Higgs likes her team’s chances against the Eagles (24-2).
“I think that if we can survive the first five minutes, we’re going to be just fine,” Higgs said. “We have to get through the nerves and the adrenalin rush that comes from playing in the tournament, and I think we will.”
The Pirates have been unflappable this season in amassing more than 20 wins for only the second time under Higgs, the first since the 2004-05 season. No major highs and no significant lows, especially against tougher, ranked opponents. The loss of senior guard Emily Guthrie to a midseason knee injury only served to make the team even more focused.
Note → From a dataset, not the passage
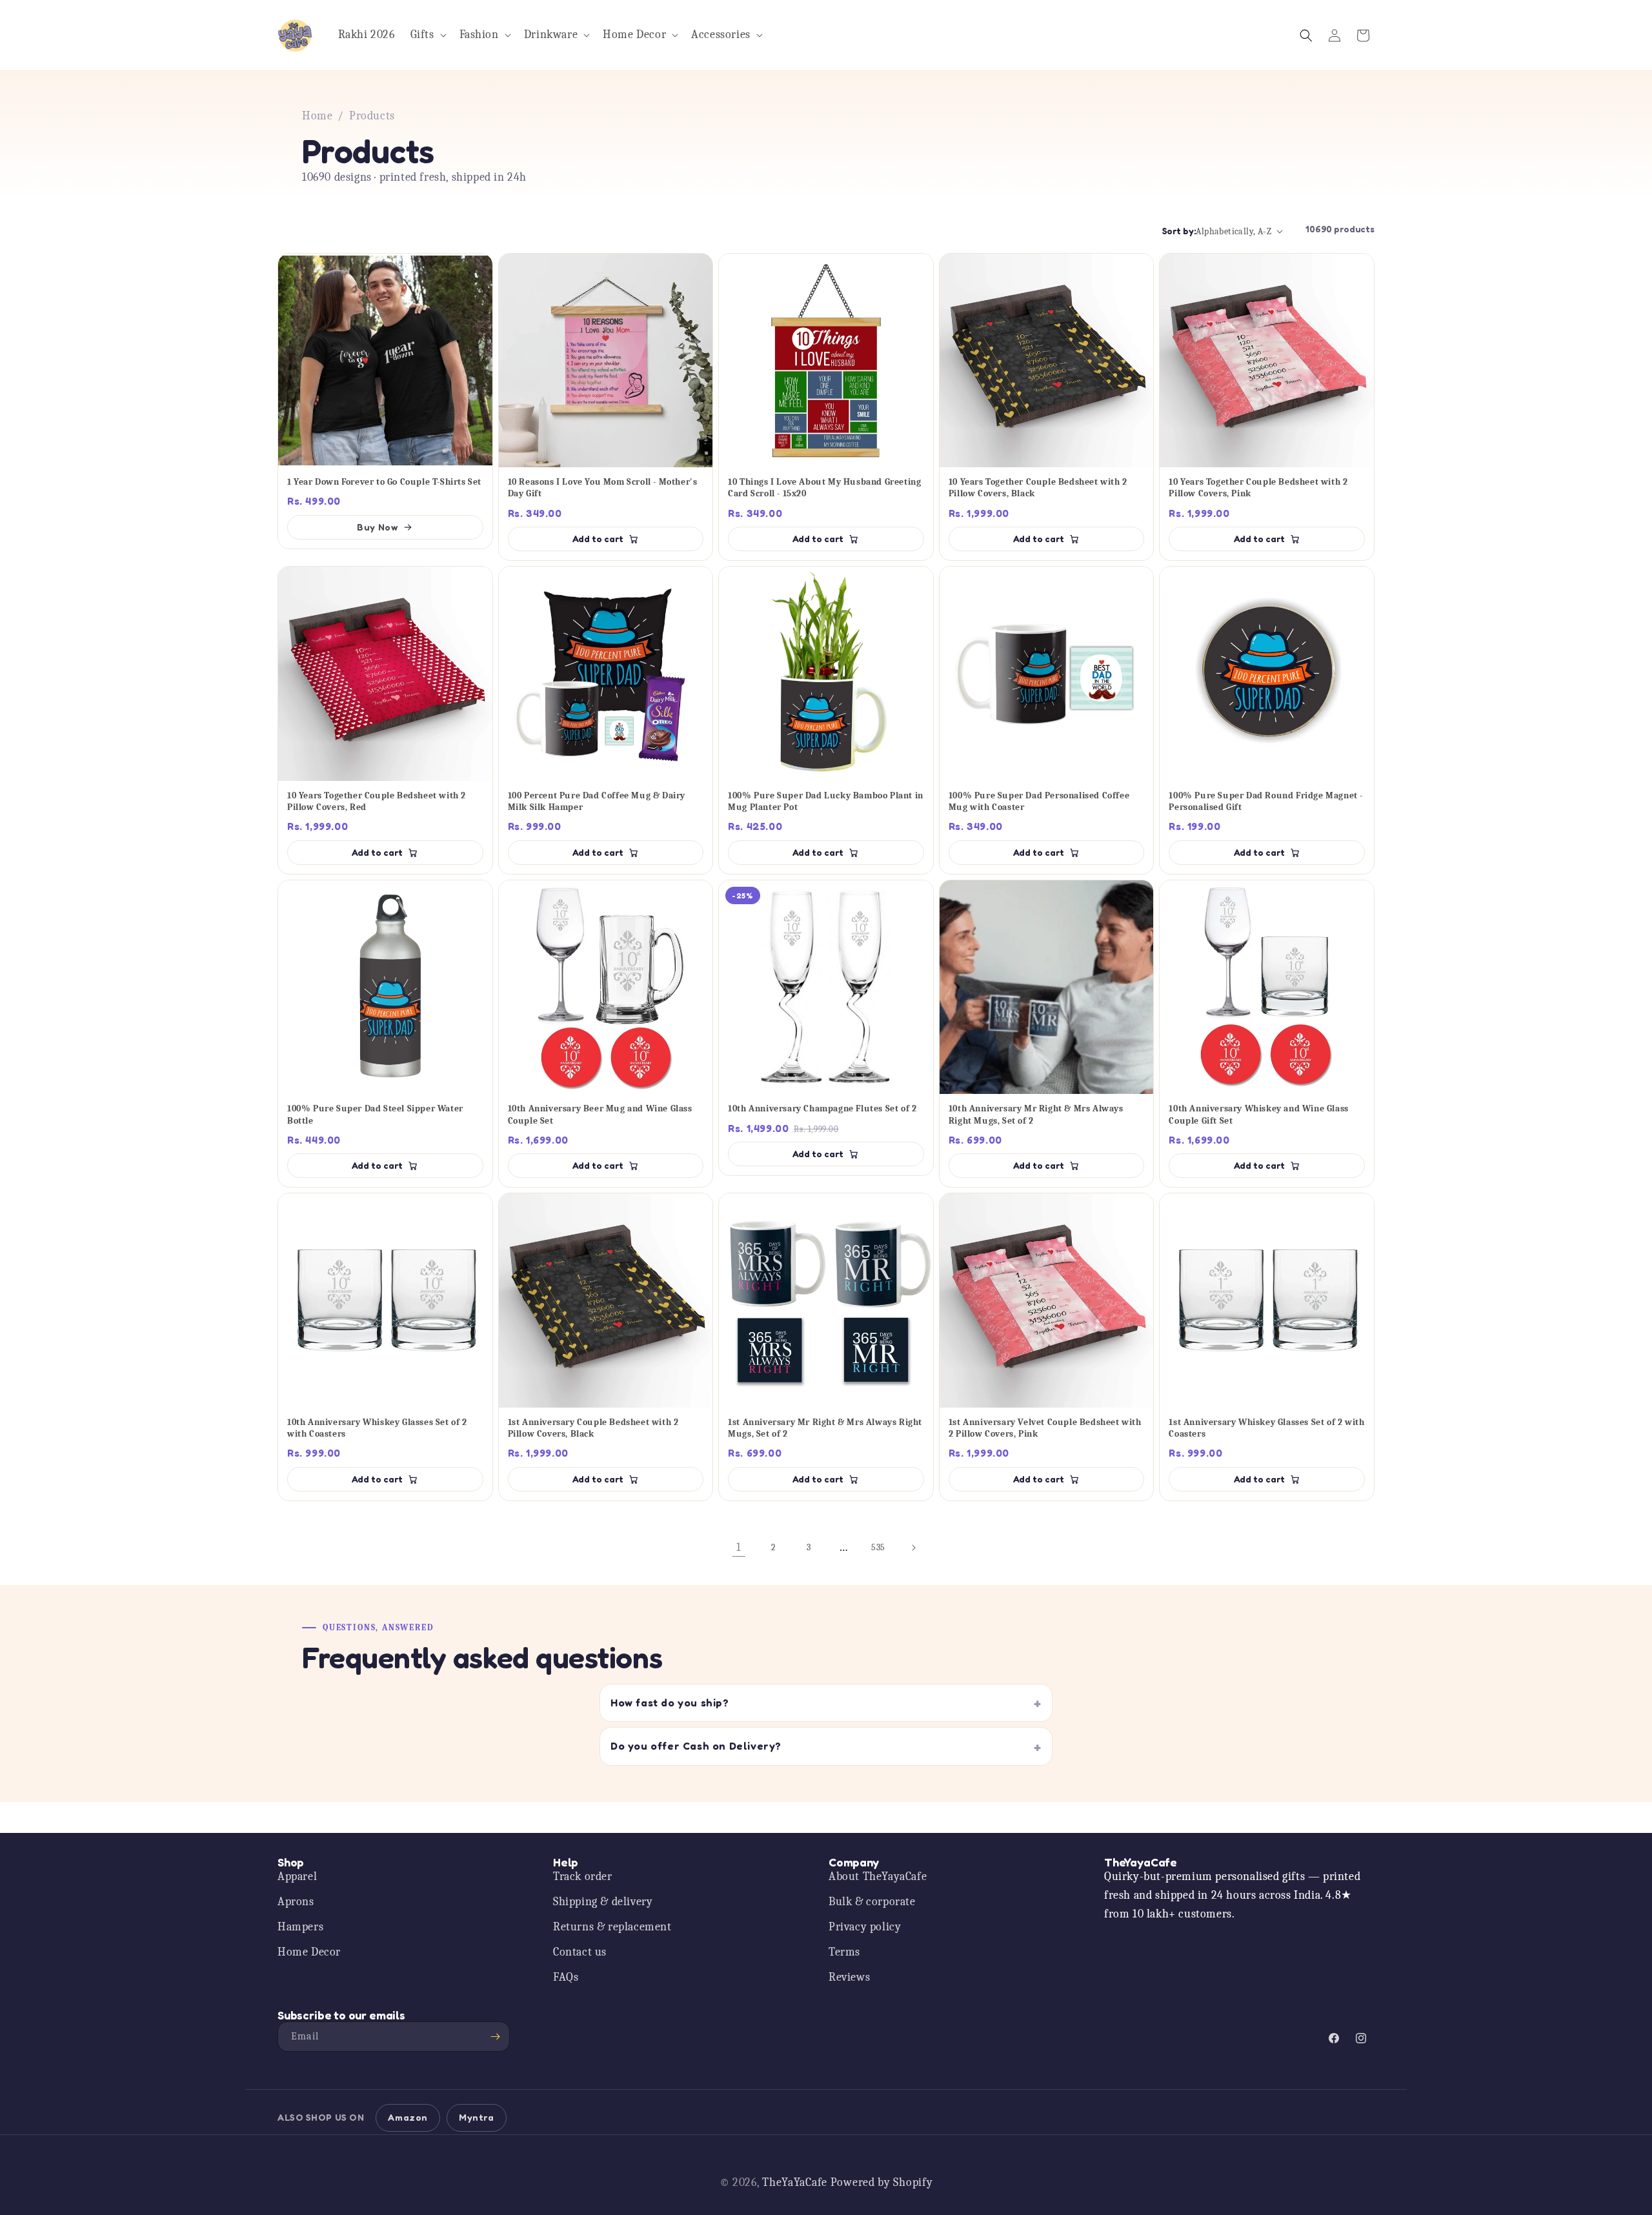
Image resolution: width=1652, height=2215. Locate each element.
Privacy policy (865, 1927)
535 (878, 1547)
“Our three seniors have done a good job of pulling them all together,” Higgs said. “They don’t want to let (Guthrie) down, and they’ve all stepped their game up a notch.”
Freshman guard K.C. McConnell led the Northwest Conference by hitting .500 from beyond the 3-point line and senior Emily Travis was second, shooting .406. Meanwhile, the Pirates have been one of the best teams in the nation with a 1.04 assist-to-turnover ratio.
Travis and junior guard Kayla Johnson lead the team in scoring, combining for almost 22 points per game, with the team averages 69.6 points.
Moreover, the team has shown an impressive maturity and toughness.
“We used to joke that we looked to recruit younger sisters,” Higgs said. “In fact, a lot of our players ARE younger sisters – they’ve grown up competing against older brothers. They get along, they all stay on an even keel and they all support each other.”